A Ciência Dogmática do Direito, ou dogmática jurídica, é proveniente do pensamento dogmático, caracterizado pela impossibilidade de questionamento e problematização de suas premissas e pressupostos. Isso porque, as premissas “foram estabelecidas (por um arbítrio, por um ato de vontade ou de poder) como inquestionáveis”.[1]
Nessa perspectiva, a dogmática possui como princípio a inegabilidade dos pontos de partida, que consiste na assunção de postulados inquestionáveis a serem trabalhados a partir de si próprios, que irão orientar e dar condições para uma ação.[2]
É o que leciona Michel Troper:
Se a atividade é chamada de ‘dogmática’, é porque pressupõe a adesão a certo número de ideias, que não são postas em questão: que o legislador é racional; que os enunciados têm sentido; que esse sentido pode ser descoberto; que o sistema é completo, ou que o direito positivo não comporta lacunas nem contradições, ou então que estas últimas podem ser eliminadas por meio de certos métodos; enfim, que se pode, por intermédio do raciocínio lógico, conhecer a norma aplicável a não importa qual seja o caso particular.[3]
Nesse sentido, pela irrefutabilidade do dogma[4], a dogmática jurídica “cumpre funções típicas de uma tecnologia”, pois pode “instrumentalizar-se a serviço da ação sobre a sociedade”[5], o que cria um envoltório nos fundamentos produtores da normatividade e impossibilita que sejam problematizadas a inconsistência e a aplicação do Direito.[6]
A Ciência Dogmática do Direito, conforme a denúncia de Rosemiro Pereira Leal, consiste em ser “um instrumento lógico-jurídico de livre manobra dos experts e autoridades para realizar, de modo nomológico e tópico-retórico (doutrinário), com apoio na dogmática analítica, a mítica dos ideais de falaciosa justiça, paz, bem comum e fins sociais de um direito que pode ou não ser legislado”.[7]
Ocorre que essa perspectiva dogmática no ensino jurídico acaba por reduzir o Direito ao entendimento daquilo que pensam e decidem juízes e tribunais, o que torna as decisões judiciais inquestionáveis e reveladoras de um saber jurisprudencial que se entrelaça “com a subjetividade, a simbologia, o discurso de autoridade e os significados produzidos pela auctoritas, que constituíram a assinatura jurídica ad nauseam, até nos livros considerados os melhores”.[8]
Isso porque, deposita-se na autoridade de juízes e tribunais o fato de que a resolução de todos os problemas, conflitos e anseios sociais ocorrerão por meio de decisões baseadas em critérios extralegais e metajurídicos.

**Dados armazenados**
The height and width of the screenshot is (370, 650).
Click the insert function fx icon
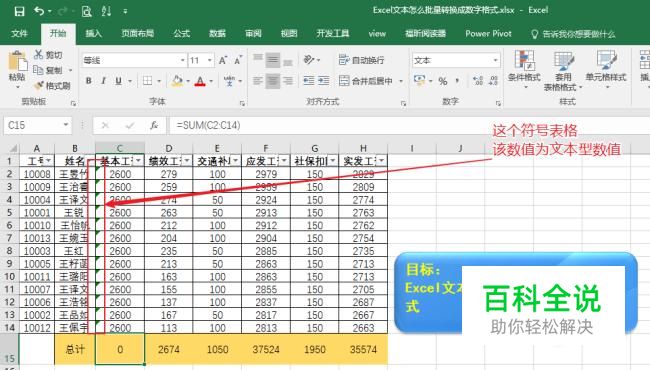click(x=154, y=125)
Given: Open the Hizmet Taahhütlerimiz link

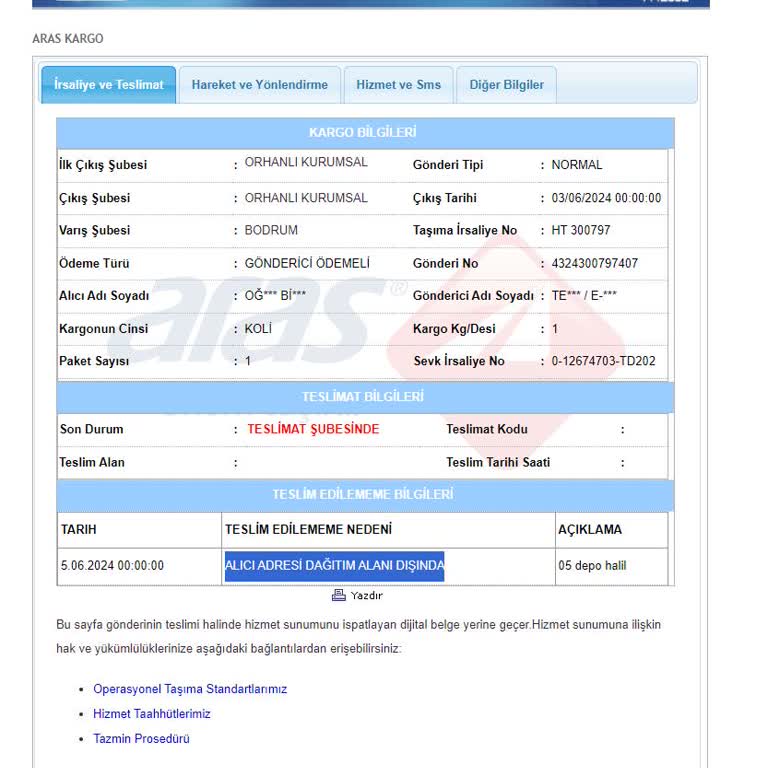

**Problema proposto**
Como fica em inglês esta frase do texto sobre a dogmática jurídica: "A Ciência Dogmática do Direito, ou dogmática jurídica, é proveniente do pensamento dogmático, caracterizado pela impossibilidade de questionamento e problematização de suas premissas e pressupostos."?

**Resultado final**
The Dogmatic Science of Law, or legal dogmatics, stems from dogmatic thought, which is characterized by the impossibility of questioning and problematizing its premises and presuppositions.